WGIA. Il mondo indigeno 2022. A cura di Dwayne Mamo. Aprile 2022.

KUKUTA, Tahu; Taylor, Giovanni. Sovranità dei dati indigeni: verso un’agenda. ANU Press, 2016.

MAIAM NAYRI WINGARA (online): https://www.maiamnayriwingara.org/history

MAIAM NAYRI WINGARA; ISTITUTO DI GOVERNO INDIGENO AUSTRALIANO. La sovranità dei dati indigeni comunica. 2018. Collegamento: https://static1.squarespace.com/static/5b3043afb40b9d20411f3512/t/63ed934fe861fa061ebb9202/1676514134724/Communique-Indigenous-Data-Sovereignty-Summit.pdf

MORRIS, Traci. La definizione della sovranità digitale. American Indian Policy Institute, 14 luglio 2023. Link: https://aipi.asu.edu/blog/2023/07/indigenous-digital-sovereignty-defined

NAZIONI UNITE. Dichiarazione delle Nazioni Unite sui diritti dei popoli indigeni.

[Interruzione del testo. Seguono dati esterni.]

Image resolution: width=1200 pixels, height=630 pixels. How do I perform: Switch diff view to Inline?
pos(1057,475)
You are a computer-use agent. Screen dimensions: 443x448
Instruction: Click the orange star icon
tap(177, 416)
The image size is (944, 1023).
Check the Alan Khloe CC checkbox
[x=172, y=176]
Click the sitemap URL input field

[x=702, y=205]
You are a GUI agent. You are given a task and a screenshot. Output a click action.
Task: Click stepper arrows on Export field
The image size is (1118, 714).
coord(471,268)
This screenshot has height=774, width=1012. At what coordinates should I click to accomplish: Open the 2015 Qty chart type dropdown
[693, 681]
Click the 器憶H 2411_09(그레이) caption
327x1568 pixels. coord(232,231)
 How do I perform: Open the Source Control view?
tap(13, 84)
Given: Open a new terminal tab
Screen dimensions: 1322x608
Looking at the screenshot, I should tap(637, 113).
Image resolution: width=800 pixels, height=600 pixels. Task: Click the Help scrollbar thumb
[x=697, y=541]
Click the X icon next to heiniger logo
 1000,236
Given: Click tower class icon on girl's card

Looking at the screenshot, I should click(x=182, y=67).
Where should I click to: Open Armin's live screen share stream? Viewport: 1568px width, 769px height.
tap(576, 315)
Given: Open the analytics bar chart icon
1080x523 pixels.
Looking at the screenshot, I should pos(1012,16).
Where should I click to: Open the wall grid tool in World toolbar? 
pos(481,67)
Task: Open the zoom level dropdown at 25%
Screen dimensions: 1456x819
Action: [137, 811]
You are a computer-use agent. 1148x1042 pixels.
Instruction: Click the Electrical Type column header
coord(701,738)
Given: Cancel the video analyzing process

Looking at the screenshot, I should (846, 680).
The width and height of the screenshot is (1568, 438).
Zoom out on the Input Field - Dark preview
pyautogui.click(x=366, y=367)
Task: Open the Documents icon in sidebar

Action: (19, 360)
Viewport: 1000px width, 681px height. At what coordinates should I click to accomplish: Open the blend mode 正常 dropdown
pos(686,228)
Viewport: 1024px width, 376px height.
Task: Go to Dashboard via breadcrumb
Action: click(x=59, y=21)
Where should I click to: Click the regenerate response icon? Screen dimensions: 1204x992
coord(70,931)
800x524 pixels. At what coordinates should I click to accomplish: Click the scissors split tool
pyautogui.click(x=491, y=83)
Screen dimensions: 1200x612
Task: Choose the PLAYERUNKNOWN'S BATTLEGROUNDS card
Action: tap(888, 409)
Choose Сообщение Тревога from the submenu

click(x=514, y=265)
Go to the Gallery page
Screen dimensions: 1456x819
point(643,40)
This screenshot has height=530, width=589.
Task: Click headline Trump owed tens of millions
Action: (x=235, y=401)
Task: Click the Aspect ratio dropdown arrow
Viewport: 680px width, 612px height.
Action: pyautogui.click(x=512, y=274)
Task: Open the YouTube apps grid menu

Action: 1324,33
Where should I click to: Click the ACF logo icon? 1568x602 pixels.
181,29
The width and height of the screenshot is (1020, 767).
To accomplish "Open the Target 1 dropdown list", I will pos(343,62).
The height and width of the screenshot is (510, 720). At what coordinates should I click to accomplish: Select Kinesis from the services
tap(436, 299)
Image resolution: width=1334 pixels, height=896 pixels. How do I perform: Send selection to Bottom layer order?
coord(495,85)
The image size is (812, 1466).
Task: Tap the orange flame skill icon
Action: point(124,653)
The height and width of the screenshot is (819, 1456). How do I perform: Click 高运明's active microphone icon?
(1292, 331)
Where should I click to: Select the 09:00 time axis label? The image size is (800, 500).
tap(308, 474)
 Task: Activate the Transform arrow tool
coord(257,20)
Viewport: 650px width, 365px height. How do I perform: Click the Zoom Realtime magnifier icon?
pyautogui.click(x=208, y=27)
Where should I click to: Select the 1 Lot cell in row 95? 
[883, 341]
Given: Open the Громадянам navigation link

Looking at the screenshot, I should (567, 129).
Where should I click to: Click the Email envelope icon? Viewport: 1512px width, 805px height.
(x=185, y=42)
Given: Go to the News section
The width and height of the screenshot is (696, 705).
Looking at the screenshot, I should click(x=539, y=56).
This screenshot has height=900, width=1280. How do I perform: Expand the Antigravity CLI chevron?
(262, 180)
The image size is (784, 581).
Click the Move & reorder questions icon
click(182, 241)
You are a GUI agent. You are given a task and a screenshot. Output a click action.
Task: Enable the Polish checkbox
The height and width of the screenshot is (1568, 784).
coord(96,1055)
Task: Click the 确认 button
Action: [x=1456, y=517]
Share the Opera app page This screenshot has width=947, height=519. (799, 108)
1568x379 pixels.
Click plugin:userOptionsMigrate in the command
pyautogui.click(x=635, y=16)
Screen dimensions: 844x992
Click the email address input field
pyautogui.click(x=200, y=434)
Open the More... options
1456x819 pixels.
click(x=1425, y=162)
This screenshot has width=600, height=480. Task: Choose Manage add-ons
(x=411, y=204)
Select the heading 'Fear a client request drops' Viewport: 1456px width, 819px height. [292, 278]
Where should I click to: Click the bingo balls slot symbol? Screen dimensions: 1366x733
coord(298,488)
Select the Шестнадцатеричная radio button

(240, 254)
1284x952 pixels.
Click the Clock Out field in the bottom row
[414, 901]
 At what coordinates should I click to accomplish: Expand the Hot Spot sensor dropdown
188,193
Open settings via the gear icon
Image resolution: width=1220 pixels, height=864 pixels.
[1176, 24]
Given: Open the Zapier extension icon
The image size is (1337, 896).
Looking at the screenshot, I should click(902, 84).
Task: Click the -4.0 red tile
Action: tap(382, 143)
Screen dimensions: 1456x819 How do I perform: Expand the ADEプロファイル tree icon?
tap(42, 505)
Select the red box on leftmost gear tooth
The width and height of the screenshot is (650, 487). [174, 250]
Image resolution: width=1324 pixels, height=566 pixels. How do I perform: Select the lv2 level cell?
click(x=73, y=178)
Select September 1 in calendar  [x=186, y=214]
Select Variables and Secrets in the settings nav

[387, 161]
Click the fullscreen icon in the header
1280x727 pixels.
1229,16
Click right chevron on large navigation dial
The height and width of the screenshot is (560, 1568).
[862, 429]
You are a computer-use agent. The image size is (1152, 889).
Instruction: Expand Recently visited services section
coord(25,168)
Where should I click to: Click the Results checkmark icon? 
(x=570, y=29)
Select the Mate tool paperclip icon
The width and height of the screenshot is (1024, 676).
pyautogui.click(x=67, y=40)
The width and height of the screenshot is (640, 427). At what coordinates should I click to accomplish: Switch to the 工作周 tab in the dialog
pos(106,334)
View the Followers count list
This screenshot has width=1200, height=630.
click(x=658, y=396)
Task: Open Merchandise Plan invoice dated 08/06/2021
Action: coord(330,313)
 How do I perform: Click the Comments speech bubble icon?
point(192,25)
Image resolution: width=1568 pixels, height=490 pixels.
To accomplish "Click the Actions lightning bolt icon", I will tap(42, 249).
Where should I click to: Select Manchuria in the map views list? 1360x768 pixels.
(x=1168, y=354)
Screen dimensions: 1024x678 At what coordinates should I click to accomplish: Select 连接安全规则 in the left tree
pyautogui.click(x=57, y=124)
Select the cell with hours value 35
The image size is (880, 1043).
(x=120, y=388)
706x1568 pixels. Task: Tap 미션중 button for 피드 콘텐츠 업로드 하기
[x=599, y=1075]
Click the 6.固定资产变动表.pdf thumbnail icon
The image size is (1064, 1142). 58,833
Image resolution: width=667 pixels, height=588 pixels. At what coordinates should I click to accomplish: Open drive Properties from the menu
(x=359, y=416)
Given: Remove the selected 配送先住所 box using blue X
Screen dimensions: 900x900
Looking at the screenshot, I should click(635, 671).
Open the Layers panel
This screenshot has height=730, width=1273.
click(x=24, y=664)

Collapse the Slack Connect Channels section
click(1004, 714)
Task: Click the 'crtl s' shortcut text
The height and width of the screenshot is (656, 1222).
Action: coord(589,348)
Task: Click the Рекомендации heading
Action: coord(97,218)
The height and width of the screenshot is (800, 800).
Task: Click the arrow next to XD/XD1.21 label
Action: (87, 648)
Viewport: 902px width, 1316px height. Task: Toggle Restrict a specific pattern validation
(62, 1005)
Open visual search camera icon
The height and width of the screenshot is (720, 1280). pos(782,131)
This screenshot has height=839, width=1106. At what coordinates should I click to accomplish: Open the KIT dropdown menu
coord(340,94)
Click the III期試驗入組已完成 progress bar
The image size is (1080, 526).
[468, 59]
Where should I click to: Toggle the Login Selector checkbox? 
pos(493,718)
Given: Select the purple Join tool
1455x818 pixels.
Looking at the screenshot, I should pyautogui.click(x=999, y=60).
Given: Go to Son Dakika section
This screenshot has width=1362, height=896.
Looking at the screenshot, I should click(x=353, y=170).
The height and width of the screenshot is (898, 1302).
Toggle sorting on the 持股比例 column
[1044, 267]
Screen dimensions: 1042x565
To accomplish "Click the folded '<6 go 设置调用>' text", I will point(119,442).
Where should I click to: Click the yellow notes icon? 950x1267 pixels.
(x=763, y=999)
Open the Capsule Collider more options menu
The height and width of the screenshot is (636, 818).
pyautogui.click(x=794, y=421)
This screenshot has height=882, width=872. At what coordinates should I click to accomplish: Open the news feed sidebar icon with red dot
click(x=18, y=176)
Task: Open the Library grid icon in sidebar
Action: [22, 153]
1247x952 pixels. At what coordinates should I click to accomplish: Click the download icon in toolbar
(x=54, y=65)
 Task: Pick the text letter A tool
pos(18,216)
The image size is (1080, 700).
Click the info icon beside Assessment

https://www.acnur.org/fileadmin/Documentos/portugues/BDL/Declaracao_das_Nacoes_Unidas_sobre_os_Direitos_dos_Povos_Indigenas.pdf

ROBERTS, Jennafer Shae; MONTOYA, Laura N. Decolonizzazione, legge globale sui dati e sovranità dei dati indigeni. prestampa di arXiv arXiv:2208.04700, 2022.

SMITH, LT (1999). Metodologie di decolonizzazione: ricerca e popolazioni indigene. Eric: 1999.

MANA RARAUNGA. https://www.temanararaunga.maori.nz/

WALTER, Maggie; SUINA, Michele. Dati indigeni, metodologie indigene e sovranità dei dati indigeni. Metodologia, vol. 22, n. 3, pag. 233-243, 2018.